— WHAT THIS TASK INVOLVES —
Rewrite the listing below, changing "screenshot" to "screen capture" and keeping everything else the same. Leave the pictures out.

— DATA IN THIS EXERCISE —
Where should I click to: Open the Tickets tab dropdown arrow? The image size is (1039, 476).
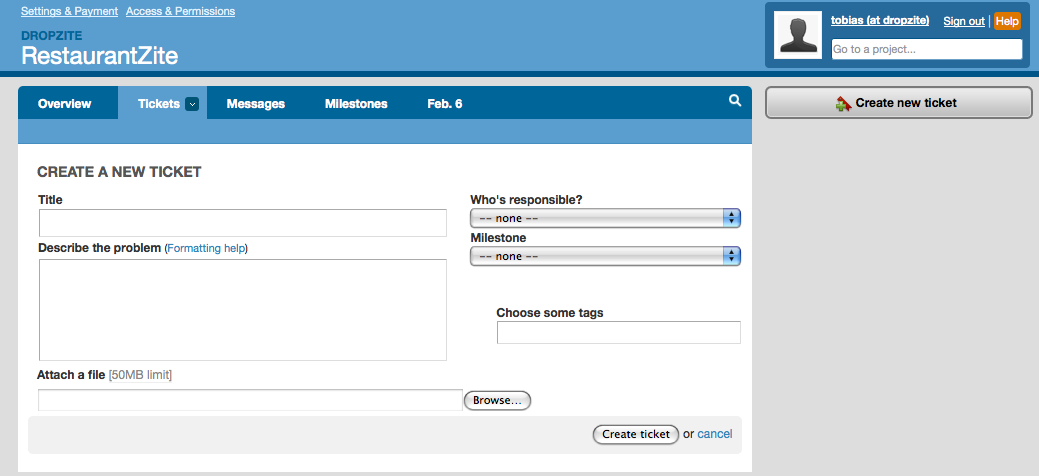click(x=192, y=104)
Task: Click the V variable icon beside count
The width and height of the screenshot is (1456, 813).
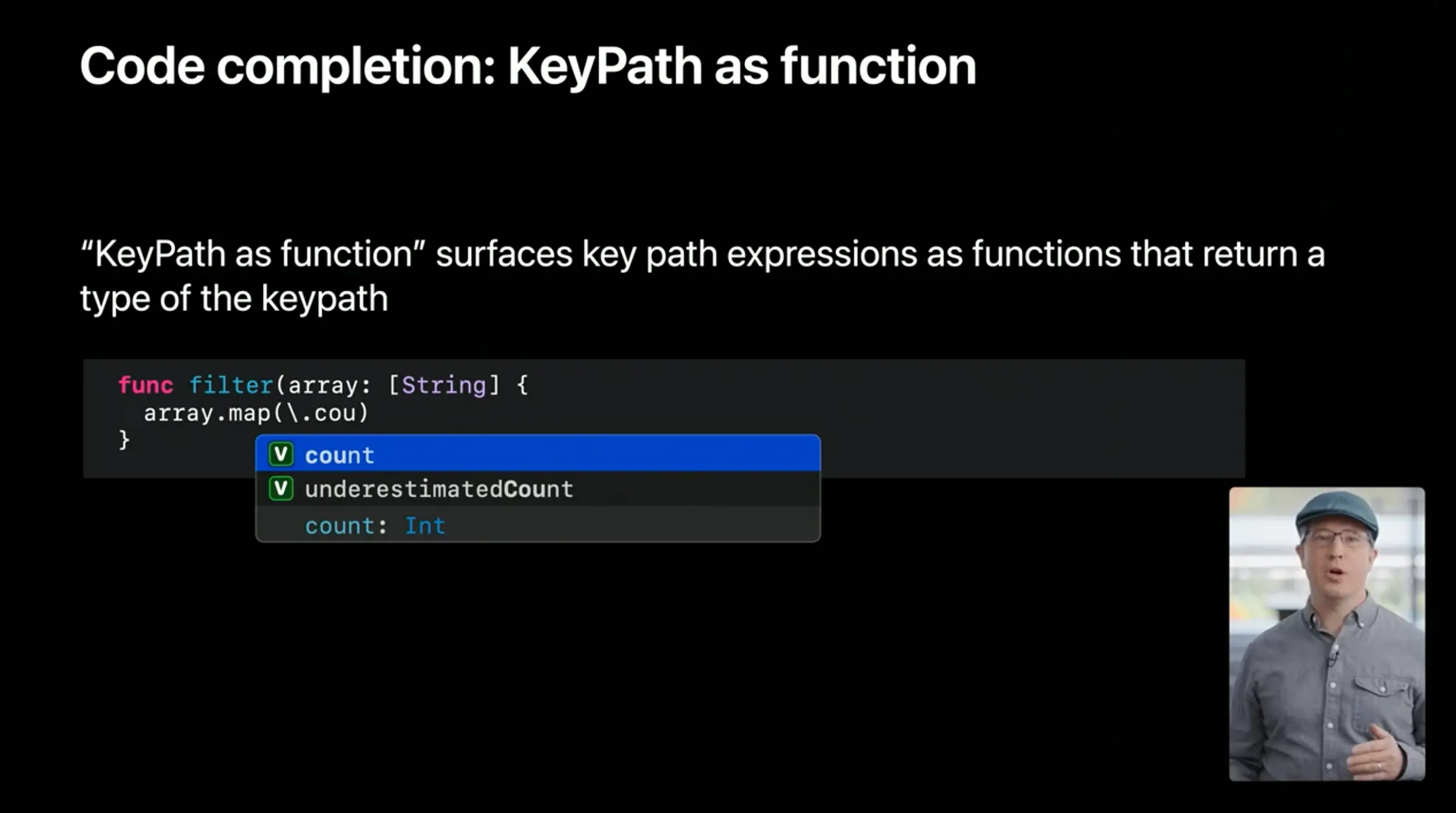Action: (281, 455)
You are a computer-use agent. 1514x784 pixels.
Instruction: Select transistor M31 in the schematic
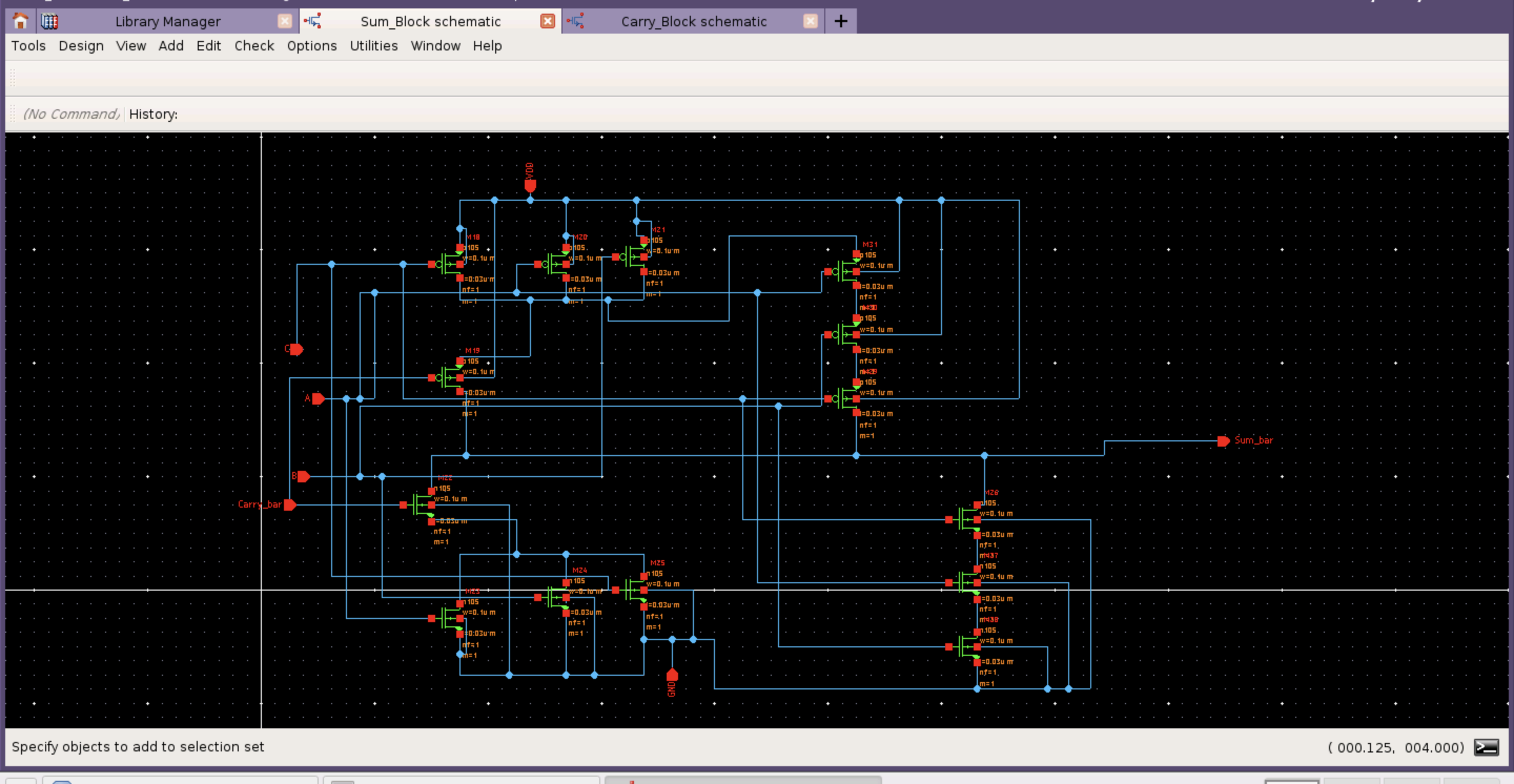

— REPLY —
Where should I click to: Open the Tickets tab dropdown arrow? The image size is (1039, 476).
click(x=192, y=104)
Task: Click the V variable icon beside count
The width and height of the screen capture is (1456, 813).
Action: (281, 455)
You are a computer-use agent. 1514x784 pixels.
Instruction: Select transistor M31 in the schematic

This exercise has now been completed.